Album Review: No Age – People Helping People

By Roman Salomone, Contributor 
[Drag City Inc.; 2022]
Rating: 4/10             

Key tracks: “Rush to the Pond”, “Slow Motion Shadow”, “Heavenly”

No Age has been one of modern rock’s most interesting acts of the past two decades. Vocalist and drummer Dean Sprunt and guitarist Randy Randall started the outfit in 2005, fusing elements of noise rock, art punk, and lo-fi bedroom rock to create their signature sound. 2007’s Weirdo Rippers compilation and their Sub Pop debut through 2008’s Nouns saw the band gain the attention like other similarly noisy, mid-to-late 2000s peers like the Black Lips, Deerhunter, Thee Oh Sees, or Jay Reatard did. Throughout the previous decade, Sprunt and Randall consistently released music, with records like 2010’s Everything in Between and 2018’s Snares Like a Haircut seeing fair shares of critical acclaim.

Read more: Album Review: Jockstrap – I Love You Jennifer B

People Helping People is the duo’s sixth studio album and follows 2020’s Goons Be Gone. This new album finds the duo’s first time not using an outside producer, as the recording of the album mostly took place in Randall’s garage during the initial Covid-pandemic lockdown. 

Like previous No Age albums, the songs and their structures are anything but complex. However, People Helping People sounds way more undeveloped than most of the duo’s most stripped back material, so much so that most of this album sounds borderline unfinished. Out of 13 tracks, six of them are brief instrumentals, with the quality gap between most of them being pretty all over the place. But the lack of song structure is not the biggest kneecap of the album. Throughout People Helping People, Sprunt is doing his best impression of a young Iggy Pop waking up on a Saturday morning after being insanely hungover, and forced to record vocals for an album he can’t hear the backing track to. Dean’s new take on his intentionally sloppy and amateurish delivery is not a smart one. This shift towards being constantly monotone and putting in as little passion as possible leaves most of his performances sounding completely phoned in. 

The first half of this album is often meandering and aimless. Whether it’s the attempts at making the most bland version of a Logos-era Atlas Sound ambient piece on intro track “You’re Cooked” or the monotonous “Compact Flashes”, it’s a complete mess from start to end. The transitional songs on the front end like “Interdependence” and “Fruit Bat Blunder” are essentially filler, barely offering anything to compliment the surrounding tracks.

Outside of the prior mentions of the “Iggy-vocal-style,” Dean and Randy are no strangers to wearing their influences on their sleeves, and People Helping People is no exception.
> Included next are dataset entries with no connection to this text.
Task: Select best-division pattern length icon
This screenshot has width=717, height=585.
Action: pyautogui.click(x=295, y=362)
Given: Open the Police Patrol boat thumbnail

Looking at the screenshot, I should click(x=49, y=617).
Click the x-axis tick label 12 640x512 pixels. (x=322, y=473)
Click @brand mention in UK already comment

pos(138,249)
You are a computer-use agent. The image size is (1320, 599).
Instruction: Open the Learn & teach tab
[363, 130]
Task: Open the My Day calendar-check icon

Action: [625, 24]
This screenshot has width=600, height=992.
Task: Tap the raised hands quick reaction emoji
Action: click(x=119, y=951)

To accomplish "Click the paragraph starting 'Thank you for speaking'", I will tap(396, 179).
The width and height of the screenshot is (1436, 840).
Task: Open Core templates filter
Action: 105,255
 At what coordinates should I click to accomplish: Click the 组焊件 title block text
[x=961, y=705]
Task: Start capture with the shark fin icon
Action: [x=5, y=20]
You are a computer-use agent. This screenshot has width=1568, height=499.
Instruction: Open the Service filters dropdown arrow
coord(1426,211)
The lead melodies, squishy beat, and trebly, jangly guitars on “Plastic (You Want It)” are very reminiscent of some of Jay Reatard’s forays into kiwi-pop on his last album, Watch Me Fall. The instrumental here is quite playful and has a particular bounciness to it. Unfortunately, Sprunt’s lazy moans and unnecessarily drawing-out his words don’t enforce any of the infectious energy that a guy like Jay could capture.

“Rush to the Pond” is the first track on the album that not only has a complete structure, but actually is one of the bigger highlights of the record. The shallow acoustic guitars are complimented against a distant drum beat and some very subtle, fuzzed out guitars that act as a pad for Dean to croon pretty much unintelligibly over. The following “Slow Motion Shadow” is also another high point for the album. The recording on this track is way more lo-fi than the rest of the material here and is carried by great guitar work that definitely worships The Cleaner From Venus, as well as some killer drum fills. Dean’s vocals on this track sound very inspired by Thurston Moore, but ultimately end up being more fitting for the song, and easily is the most compelling vocal performance here. Like any good No Age song, the both of these tracks slowly progress into more volume, layered guitars, intensity, and a trademark wall of distortion, something the first half of the album almost lacks completely.

“Heavenly” is easily the standout of the instrumental cuts, sounding like something Slowdive would have used for a passage or an outro on Pygmalion. The bittersweet and slightly-grand guitar melody backed by some hall reverb-soaked synths showcases the band’s shoegaze leanings from many of the instrumentals from Nouns, in particular the track “Impossible Banquet”.


Overall, People Helping Peoples is a bit of a mess, and not in the “good way” that other No Age albums are. The first half of this album comes off very uninspired, with no grasp of what direction it wants to go in. The second half, on the other hand, might not be that much more inspired than the first, but it does come in with more quality melodies, production choices, and focus. Still, the duos’ efforts at toying with different production styles and sounds is admirable, and hopefully foreshadows a new, more realized direction on their next release.